Pablo Heredia 

Quienes vean bailar a Pablo, difícilmente podrán olvidarlo. Y mucho menos las chicas, que le sumarán al recuerdo la imagen de su cuerpo en movimiento. Con apenas 21 años, Pablo ya puede decir que es un experimentado bailarín. Apenas terminó el colegio secundario, comenzó a dedicarse a lo que hoy es su profesión. Su trabajo es hacer shows musicales en diversos boliches, especialmente los dedicados a la música brasileña. “Mi vida fue feliz, y voy a tratar de que lo siga siendo”, afirma convencido. Hoy no tiene pareja, pero está seguro de que todavía no conoció a la persona ideal. “Todavía creo en los demás, y también creo que existe mi alma gemela”, agrega tranquilo. Por ahora vive con sus padres en Belgrano, y tiene dos hermanos, ya casados. “Mi ídolo es mi viejo”, asegura Pablo. Además de bailar, a Pablo le encanta hacer deportes y es fanático de la fotografía, a la que dedica gran parte de su tiempo libre. “Soy tolerante y pasivo.
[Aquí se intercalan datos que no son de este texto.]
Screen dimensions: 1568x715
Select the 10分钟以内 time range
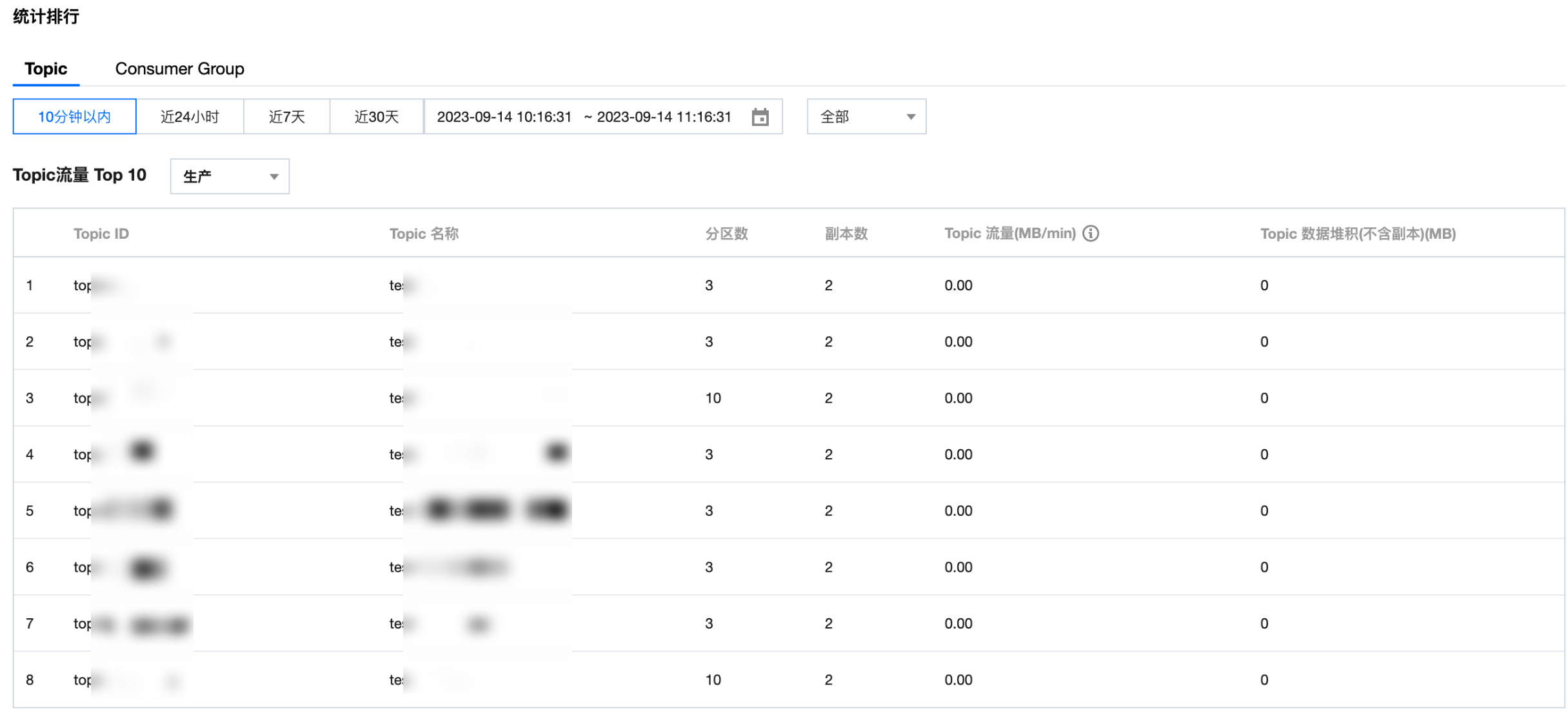(74, 117)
Veo las cosas lindas en todo lo simple que tiene la vida”, confiesa pensativo. “Siempre me gustó viajar”, agrega Pablo, “pero me interesa disfrutar de las cosas simples”. Esa parece ser su única fórmula. “Me gusta divertirme y me gusta jugar, y creo que siempre hay que seguir jugando”, responde, cuando se le pregunta por el desafío que significa ingresar a la Casa de Gran Hermano. “Me gustaría conocer gente nueva, y me interesa porque es una experiencia extraña en la vida cotidiana”, aclara. “Soy una persona que se adapta rápido a las situaciones, me gusta trabajar en equipo y me gustan los desafios”, detalla. “Y además, necesito la plata”, agrega con sinceridad.